Simon Cabulea May
Assistant Professor of Philosophy
Ph.D. Stanford University, 2004
241 Major Williams Hall | Email | (540) 231-1142 | Personal Website
Moral and Political Philosophy, Philosophy of Law

Dr. May works mainly in political philosophy. His present research project concerns conflicts of moral conviction in democratic politics, particularly as they affect the legitimacy and authority of democratic law, norms of public deliberation, the justifiability of public policies, and the moral status of conscientious objection to the law.

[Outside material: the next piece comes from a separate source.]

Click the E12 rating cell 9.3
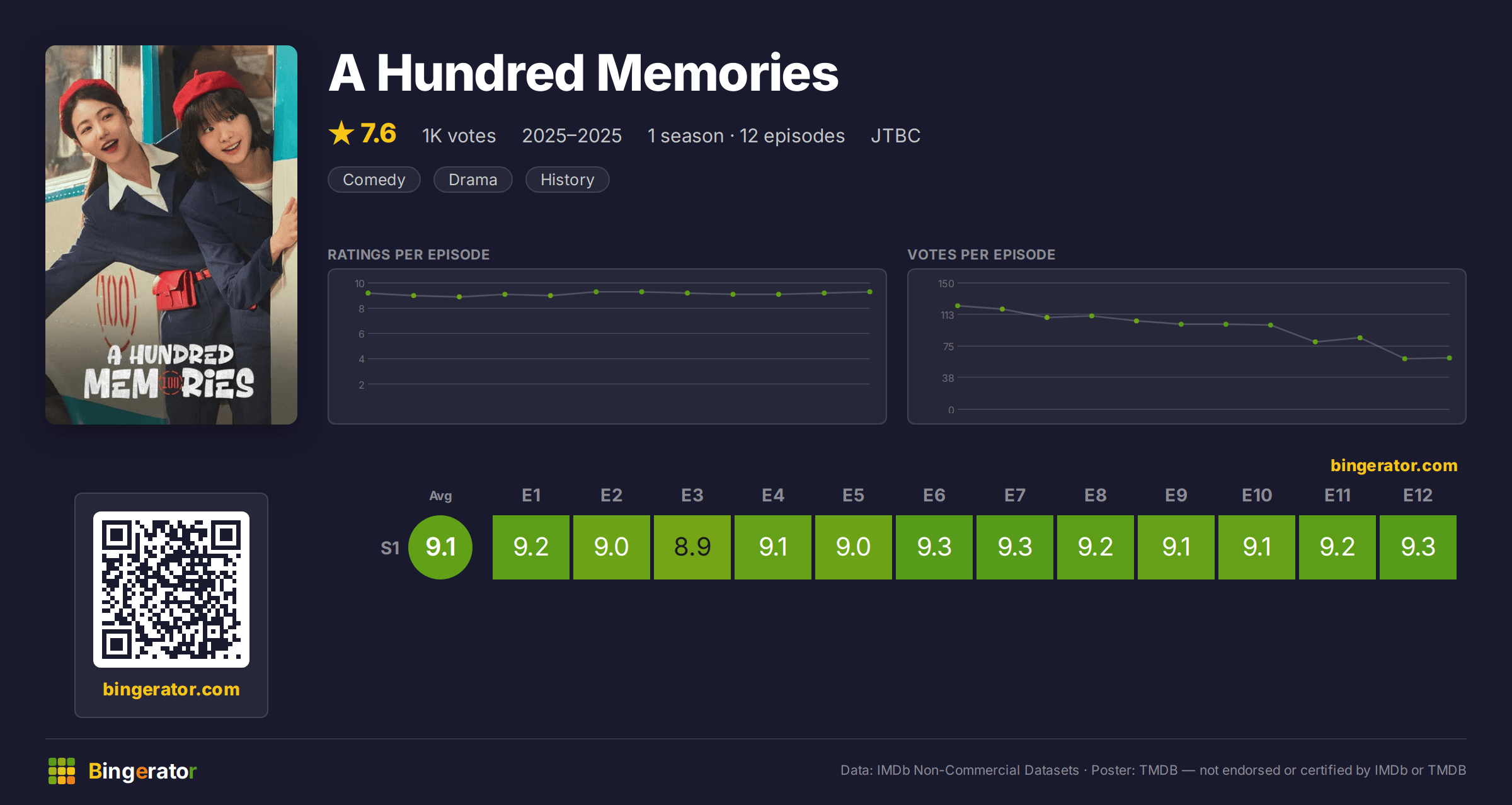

Other research interests include various issues in distributive justice, democratic theory, human rights theory, the history of political theory, analytic jurisprudence, and social epistemology.

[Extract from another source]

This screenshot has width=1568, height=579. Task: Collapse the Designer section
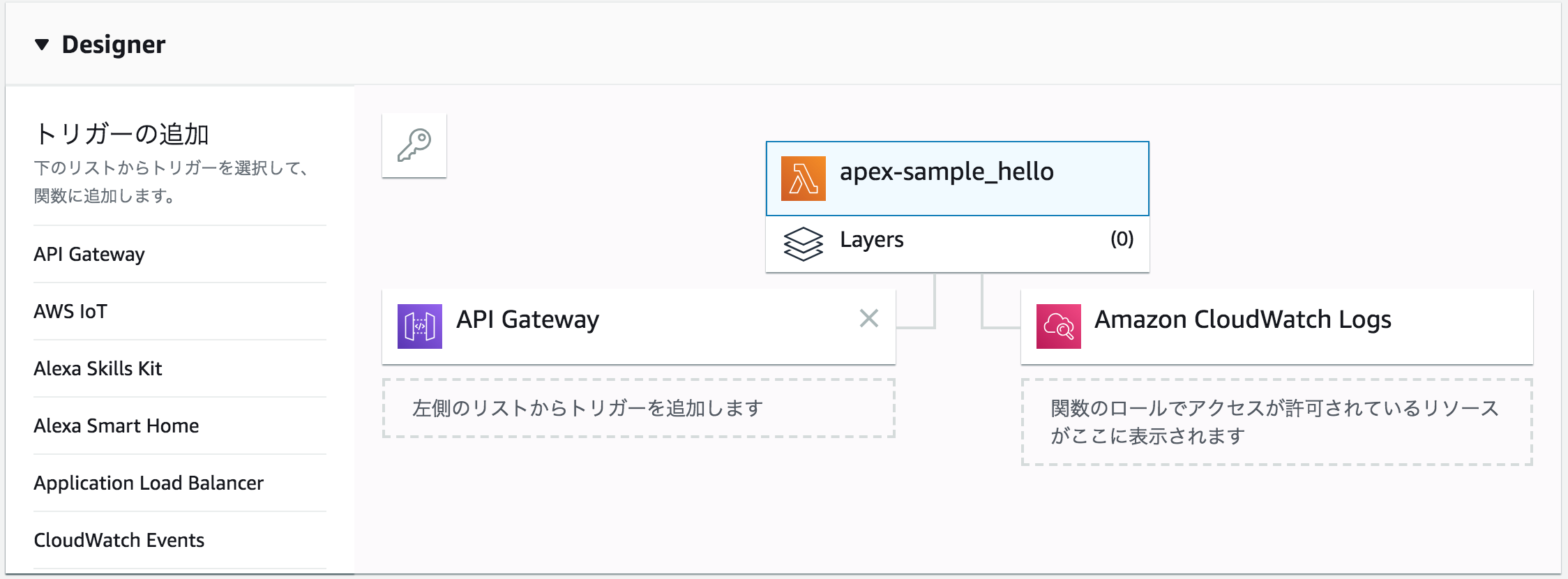tap(43, 44)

In Fall 2008, Dr. May will teach a graduate class on John Rawls's justice as fairness (Philosophy 6324) and an undergraduate class on jurisprudence (Philosophy 4334). In Spring 2009, he will teach a class on mass violence and human rights (Philosophy 2304) and a class on modern political theory from Hobbes to Marx (Philosophy 3016).
Dr. May received his Ph.D. from Stanford University in 2004 and was Visiting Assistant Professor at UNC Chapel Hill in 2004-05. He was raised in South Africa and received his M.A. from Rhodes University in 1996, where he was also active in the anti-apartheid student movement.

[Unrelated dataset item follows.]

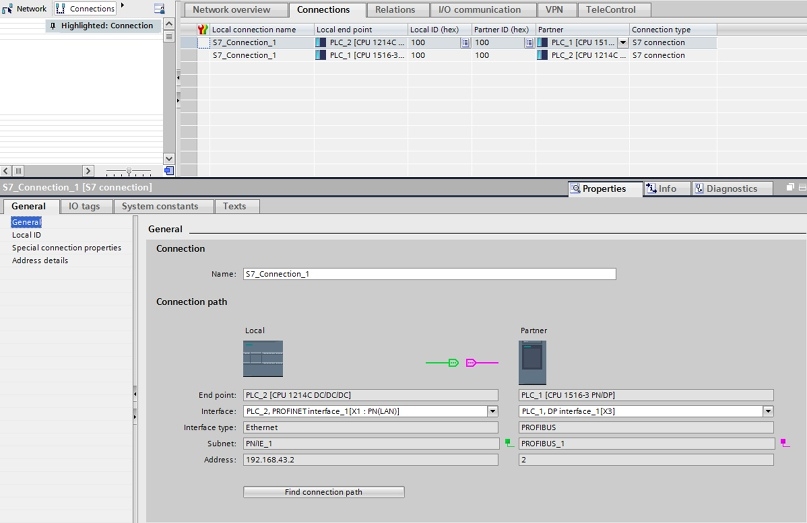The image size is (807, 523).
Task: Expand the local Interface dropdown for PLC_2
Action: pos(493,411)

Dr. May is the administrator of the political philosophy group blog, Public Reason, which has over one hundred academic political philosophers and theorists as members. In his spare time, he reads history and follows test cricket.
Recent Articles
- "Principled Compromise and the Abortion Controversy," Philosophy and Public Affairs, 33 (4), Fall 2005.
Book Reviews
- "David Braybrooke, Utilitarianism; Restorations, Repairs, Renovations," Philosophical Review, 116 (1), January 2007.
- "Jiwei Ci, The Two Faces of Justice," Philosophical Review, 117 (3), July 2008.